To mitigate this market risk, companies have traditionally purchased taxable investments (mutual funds) or corporate-owned life insurance. These strategies, however, can add significant costs to the plan. They tie up capital at the company’s cost of capital and mutual fund earnings are taxed currently. In addition, neither strategy directly eliminates the volatility in compensation expense, where plan expenses are recorded (gains/losses on these assets are generally booked in other income).

Now, numerous companies instead utilize total return swaps to hedge their plans:

  • Company pays bank a fee (SOFR plus a spread)

  • Bank pays company the highly-correlated return of its deferred compensation plan

  • Example: if plan participant allocates $100 to an S&P ETF, rather than buying the ETF, the company can enter into a TRS with a bank. If the S&P increases 10%, bank pays the company $10.

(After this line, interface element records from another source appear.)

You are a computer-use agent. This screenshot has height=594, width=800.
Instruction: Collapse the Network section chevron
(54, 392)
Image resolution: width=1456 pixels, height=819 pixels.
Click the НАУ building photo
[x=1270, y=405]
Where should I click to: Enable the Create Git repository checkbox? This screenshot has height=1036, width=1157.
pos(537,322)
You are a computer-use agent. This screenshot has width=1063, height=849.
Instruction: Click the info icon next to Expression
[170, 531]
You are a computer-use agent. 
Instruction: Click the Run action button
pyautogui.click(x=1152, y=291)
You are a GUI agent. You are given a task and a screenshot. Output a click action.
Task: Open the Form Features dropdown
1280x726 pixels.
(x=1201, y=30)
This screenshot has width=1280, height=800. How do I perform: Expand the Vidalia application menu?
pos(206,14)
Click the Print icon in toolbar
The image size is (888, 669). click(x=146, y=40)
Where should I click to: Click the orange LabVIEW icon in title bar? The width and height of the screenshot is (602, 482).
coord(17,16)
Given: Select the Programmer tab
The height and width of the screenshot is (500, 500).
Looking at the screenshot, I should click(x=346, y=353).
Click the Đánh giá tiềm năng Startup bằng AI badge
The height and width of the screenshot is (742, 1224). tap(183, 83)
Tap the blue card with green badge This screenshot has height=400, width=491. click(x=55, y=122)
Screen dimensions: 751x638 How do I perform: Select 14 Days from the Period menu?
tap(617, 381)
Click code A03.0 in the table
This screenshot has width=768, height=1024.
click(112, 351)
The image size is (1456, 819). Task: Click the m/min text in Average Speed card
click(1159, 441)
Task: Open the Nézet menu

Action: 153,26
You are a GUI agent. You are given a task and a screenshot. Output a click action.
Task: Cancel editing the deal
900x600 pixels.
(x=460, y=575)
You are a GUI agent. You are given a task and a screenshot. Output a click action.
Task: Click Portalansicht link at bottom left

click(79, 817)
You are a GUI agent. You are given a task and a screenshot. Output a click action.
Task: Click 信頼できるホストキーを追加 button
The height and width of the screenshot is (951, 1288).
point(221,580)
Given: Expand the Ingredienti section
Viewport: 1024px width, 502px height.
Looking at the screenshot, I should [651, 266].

A Columbia Business School study found that a total return swap can reduce a company’s costs by as much as two thirds of the total size of the hedged liability. This is because the swap can free up capital that earns higher returns in the core business and the swap gains, losses, and expenses may be tax-deferred. The study also found that the strategy enhances risk management of the plan, eliminating volatility in compensation expense, operating income, and net income (swap gains are typically recorded in compensation expense, directly offsetting plan expenses). In addition, no changes are required to plan benefits, administration, or design.

While this strategy can provide significant benefits, the administration involves many complex moving pieces. Atlas assists clients in administering every aspect of the Total Return Swap Hedge.